- **PASSAGE TO READ**
====

Primarily: fixed the gmsh module to use integer indices

also did some pep8/pyflakes cleanup

interp/baker/__init__.py

@@ -142,10 +142,10 @@ def interpolate(X, R, R_q, S=None, S_q=None, order=2):
         order - order of interpolation - 1
     """
 
-    qlin=None
+    qlin = None
-    error_term=None
+    error_term = None
-    final=None
+    final = None
-    abc={}
+    abc = {}
 
     # calculate values only for the simplex triangle
     phi, qlin = qlinear(X, R, R_q)
@@ -161,10 +161,9 @@ def interpolate(X, R, R_q, S=None, S_q=None, order=2):
                 raise np.linalg.LinAlgError("Pathological Vertex Config")
         else:
             final = qlin + error_term
-    elif order not in xrange(2,11):
+    elif order not in xrange(2, 11):
         raise Exception('unsupported order "%d" for baker method' % order)

====

Dataset entries
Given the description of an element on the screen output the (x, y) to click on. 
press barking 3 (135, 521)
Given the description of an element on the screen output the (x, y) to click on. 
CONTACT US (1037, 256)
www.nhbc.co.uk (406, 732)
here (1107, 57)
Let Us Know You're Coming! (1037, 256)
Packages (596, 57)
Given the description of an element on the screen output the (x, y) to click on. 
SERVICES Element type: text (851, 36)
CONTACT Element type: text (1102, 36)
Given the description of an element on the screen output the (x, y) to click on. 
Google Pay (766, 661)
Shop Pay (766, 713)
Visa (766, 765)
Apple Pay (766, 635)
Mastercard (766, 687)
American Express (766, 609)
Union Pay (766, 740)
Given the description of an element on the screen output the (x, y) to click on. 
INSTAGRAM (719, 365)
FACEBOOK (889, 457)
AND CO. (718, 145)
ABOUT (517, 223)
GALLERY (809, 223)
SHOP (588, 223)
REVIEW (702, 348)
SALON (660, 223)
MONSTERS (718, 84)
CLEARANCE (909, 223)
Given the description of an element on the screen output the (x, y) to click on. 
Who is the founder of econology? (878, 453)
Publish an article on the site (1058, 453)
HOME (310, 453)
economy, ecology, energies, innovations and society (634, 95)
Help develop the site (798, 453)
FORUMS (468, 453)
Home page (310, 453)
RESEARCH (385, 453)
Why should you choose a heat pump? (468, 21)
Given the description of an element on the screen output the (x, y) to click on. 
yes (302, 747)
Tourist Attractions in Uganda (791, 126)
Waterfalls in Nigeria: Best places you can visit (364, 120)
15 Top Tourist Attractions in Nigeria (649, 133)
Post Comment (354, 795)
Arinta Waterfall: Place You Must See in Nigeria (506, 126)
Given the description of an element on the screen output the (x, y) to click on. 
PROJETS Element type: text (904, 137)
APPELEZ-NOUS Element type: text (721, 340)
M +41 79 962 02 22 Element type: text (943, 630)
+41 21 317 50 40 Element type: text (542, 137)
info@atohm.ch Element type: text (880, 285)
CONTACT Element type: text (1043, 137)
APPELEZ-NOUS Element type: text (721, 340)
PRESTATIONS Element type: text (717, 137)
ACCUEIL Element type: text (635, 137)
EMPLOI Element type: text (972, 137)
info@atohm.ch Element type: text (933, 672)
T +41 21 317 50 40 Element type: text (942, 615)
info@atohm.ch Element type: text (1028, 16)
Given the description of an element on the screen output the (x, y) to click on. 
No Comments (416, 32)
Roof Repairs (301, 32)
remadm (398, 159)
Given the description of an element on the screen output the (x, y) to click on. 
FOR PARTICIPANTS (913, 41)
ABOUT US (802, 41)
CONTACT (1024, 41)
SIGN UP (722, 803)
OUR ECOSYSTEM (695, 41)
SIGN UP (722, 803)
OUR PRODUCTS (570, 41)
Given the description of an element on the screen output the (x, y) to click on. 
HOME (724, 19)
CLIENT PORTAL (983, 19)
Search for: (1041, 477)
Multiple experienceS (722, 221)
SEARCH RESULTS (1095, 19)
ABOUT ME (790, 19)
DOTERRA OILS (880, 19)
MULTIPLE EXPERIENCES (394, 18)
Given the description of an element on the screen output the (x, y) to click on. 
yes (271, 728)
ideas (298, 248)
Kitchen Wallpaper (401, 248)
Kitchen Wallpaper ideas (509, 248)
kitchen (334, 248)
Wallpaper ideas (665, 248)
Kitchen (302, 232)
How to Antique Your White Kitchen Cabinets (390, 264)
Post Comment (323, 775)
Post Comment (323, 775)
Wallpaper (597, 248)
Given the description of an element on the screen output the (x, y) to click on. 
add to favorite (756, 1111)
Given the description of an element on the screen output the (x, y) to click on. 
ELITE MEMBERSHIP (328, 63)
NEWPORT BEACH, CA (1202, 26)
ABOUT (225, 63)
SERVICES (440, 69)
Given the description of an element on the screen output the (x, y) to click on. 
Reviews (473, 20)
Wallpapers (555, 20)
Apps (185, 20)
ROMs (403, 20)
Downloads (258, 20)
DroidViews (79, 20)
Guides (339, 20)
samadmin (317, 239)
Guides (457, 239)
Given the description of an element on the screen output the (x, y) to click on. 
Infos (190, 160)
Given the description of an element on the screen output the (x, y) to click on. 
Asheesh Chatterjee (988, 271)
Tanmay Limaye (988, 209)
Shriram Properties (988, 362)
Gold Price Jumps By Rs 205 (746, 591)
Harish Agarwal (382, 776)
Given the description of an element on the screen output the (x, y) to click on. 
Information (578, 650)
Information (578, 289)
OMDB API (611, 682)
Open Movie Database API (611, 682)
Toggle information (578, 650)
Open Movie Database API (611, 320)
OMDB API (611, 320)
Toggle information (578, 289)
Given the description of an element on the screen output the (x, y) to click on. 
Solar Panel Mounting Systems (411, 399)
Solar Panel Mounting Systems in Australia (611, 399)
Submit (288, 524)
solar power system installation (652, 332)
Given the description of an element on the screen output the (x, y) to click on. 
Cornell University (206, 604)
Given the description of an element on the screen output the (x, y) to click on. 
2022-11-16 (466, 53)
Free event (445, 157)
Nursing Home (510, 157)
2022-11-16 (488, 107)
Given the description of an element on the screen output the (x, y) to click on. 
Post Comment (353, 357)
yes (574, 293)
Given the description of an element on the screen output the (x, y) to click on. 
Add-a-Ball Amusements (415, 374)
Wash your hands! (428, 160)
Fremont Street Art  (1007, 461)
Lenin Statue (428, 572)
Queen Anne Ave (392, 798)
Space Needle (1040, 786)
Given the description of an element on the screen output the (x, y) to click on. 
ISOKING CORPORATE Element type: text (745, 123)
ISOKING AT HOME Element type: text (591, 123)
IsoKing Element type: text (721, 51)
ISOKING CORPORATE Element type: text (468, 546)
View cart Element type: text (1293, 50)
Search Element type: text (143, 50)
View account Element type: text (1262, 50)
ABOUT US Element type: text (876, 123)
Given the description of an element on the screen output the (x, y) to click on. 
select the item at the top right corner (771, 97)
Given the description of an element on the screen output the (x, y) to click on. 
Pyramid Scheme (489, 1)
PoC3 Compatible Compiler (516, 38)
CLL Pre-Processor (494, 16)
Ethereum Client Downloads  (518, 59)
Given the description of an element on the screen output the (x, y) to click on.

====

- **AIM OF THE EXERCISE**
Rewrite the commit diff, starting with "# calculate values" and going on through "method' % order)", changing "Pathological Vertex Config" to "Degenerate Vertex Config".

- **THE SOLUTION**
# calculate values only for the simplex triangle
     phi, qlin = qlinear(X, R, R_q)
@@ -161,10 +161,9 @@ def interpolate(X, R, R_q, S=None, S_q=None, order=2):
                 raise np.linalg.LinAlgError("Degenerate Vertex Config")
         else:
             final = qlin + error_term
-    elif order not in xrange(2,11):
+    elif order not in xrange(2, 11):
         raise Exception('unsupported order "%d" for baker method' % order)